One real difference from estrogen is monitoring: we don't measure progesterone levels, because we don't have established target ranges for it. In the body, progesterone is produced cyclically, tied to the menstrual cycle. So some patients choose to cycle it — two weeks on, taken daily, then two weeks off — which can be tailored to the individual. Cycling may also lower progesterone's influence on breast cancer risk: natural progesterone given in cyclic rather than continuous regimens does not appear to raise that risk, and the withdrawal between cycles may be part of why.(12)
The last thing I'll say is about time itself. I built my appointments to be long enough that we can sit with this kind of information instead of rushing through it — and when the evidence and the guidelines don't line up, that time matters even more. It's what lets us weigh the real risks and benefits so you can make the best decision for you.
The Bottom Line: Is Progesterone Used in Gender-Affirming Hormone Therapy?
Yes, in practice — progesterone use in feminizing therapy is common, even though no guideline strongly endorses it and no randomized trial supports it.
Micronized progesterone and synthetic progestins are different drugs with different risk profiles; the distinction matters.
Retrospective and survey data suggest patient-perceived benefits for breast development and mood, with no clearly demonstrated increase in serious harm — but the evidence is not strong enough for a firm conclusion either way.
It's worth raising with your provider, and reasonable to try with monitoring — just not something the current evidence lets anyone promise.
References
UCSF Gender Affirming Health Program. Guidelines for the Primary and Gender-Affirming Care of Transgender and Gender Nonbinary People. Deutsch MB, ed. 2nd ed. University of California, San Francisco; 2016.
Coleman E, Radix AE, Bouman WP, et al. Standards of Care for the Health of Transgender and Gender Diverse People, Version 8. Int J Transgend Health. 2022;23(suppl 1):S1-S259.
Hembree WC, Cohen-Kettenis PT, Gooren L, et al. Endocrine Treatment of Gender-Dysphoric/Gender-Incongruent Persons: An Endocrine Society Clinical Practice Guideline. J Clin Endocrinol Metab. 2017.
Glintborg D, T'Sjoen G, Ravn P, Andersen MS. MANAGEMENT OF ENDOCRINE DISEASE: Optimal Feminizing Hormone Treatment in Transgender People. Eur J Endocrinol. 2021. PMID: 34081614.

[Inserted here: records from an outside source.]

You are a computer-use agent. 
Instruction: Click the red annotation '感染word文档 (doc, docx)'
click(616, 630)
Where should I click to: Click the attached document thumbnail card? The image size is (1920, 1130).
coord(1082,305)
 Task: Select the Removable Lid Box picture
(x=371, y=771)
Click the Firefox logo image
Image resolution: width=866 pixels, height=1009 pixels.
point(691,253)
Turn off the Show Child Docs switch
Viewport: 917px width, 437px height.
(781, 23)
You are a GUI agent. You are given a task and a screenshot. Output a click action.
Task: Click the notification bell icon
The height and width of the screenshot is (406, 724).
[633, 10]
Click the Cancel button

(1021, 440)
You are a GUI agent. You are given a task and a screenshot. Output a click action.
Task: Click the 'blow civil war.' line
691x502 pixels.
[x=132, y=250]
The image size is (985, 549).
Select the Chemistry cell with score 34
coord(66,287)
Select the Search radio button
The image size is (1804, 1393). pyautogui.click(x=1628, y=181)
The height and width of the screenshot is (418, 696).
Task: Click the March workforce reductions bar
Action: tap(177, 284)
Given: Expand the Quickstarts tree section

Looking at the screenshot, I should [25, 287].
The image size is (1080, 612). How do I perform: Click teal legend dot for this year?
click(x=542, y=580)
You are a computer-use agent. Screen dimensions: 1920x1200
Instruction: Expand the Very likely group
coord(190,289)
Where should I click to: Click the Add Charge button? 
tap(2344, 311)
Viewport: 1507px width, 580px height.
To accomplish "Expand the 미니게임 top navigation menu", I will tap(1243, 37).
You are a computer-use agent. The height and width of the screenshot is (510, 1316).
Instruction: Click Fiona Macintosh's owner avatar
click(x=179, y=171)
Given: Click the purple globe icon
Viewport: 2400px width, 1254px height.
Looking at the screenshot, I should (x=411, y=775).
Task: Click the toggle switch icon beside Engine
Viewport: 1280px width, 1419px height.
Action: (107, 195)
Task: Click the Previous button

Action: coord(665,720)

Committee on Gynecologic Practice and Committee on Health Care for Underserved Women. Health Care for Transgender and Gender Diverse Individuals: ACOG Committee Opinion, Number 823. Obstet Gynecol. 2021.
Bahr C, Ewald J, Dragovich R, Gothard MD. Effects of Progesterone on Gender Affirmation Outcomes as Part of Feminizing Hormone Therapy. J Am Pharm Assoc (2003). 2023. PMID: 37549733.
Jain J, Kwan D, Forcier M. Medroxyprogesterone Acetate in Gender-Affirming Therapy for Transwomen: Results From a Retrospective Study. J Clin Endocrinol Metab. 2019. PMID: 31127826.
Chang JJ, Tran NK, Flentje A, et al. Progestogen Experience Among Transgender Women and Gender Diverse Adults Assigned Male at Birth in the United States. Endocr Pract. 2025. PMID: 40633693.
Prior JC. Progesterone Is Important for Transgender Women's Therapy — Applying Evidence for the Benefits of Progesterone in Ciswomen. J Clin Endocrinol Metab. 2019. PMID: 30608551.
Sudhakar D, Huang Z, Zietkowski M, Powell N, Fisher AR. Feminizing Gender-Affirming Hormone Therapy for the Transgender and Gender Diverse Population: An Overview of Treatment Modality, Monitoring, and Risks. Neurourol Urodyn. 2023.
Szymczyk S, Mączka K, Mądrzak L, Grymowicz M, Smolarczyk R. The Potential Health Risks and Benefits of Progesterone in the Transgender Woman Population — A Narrative Review. J Clin Med. 2024. PMID: 39597939.
Campagnoli C, Clavel-Chapelon F, Kaaks R, Peris C, Berrino F. Progestins and Progesterone in Hormone Replacement Therapy and the Risk of Breast Cancer. J Steroid Biochem Mol Biol. 2005;96(2):95-108. PMID: 15908197.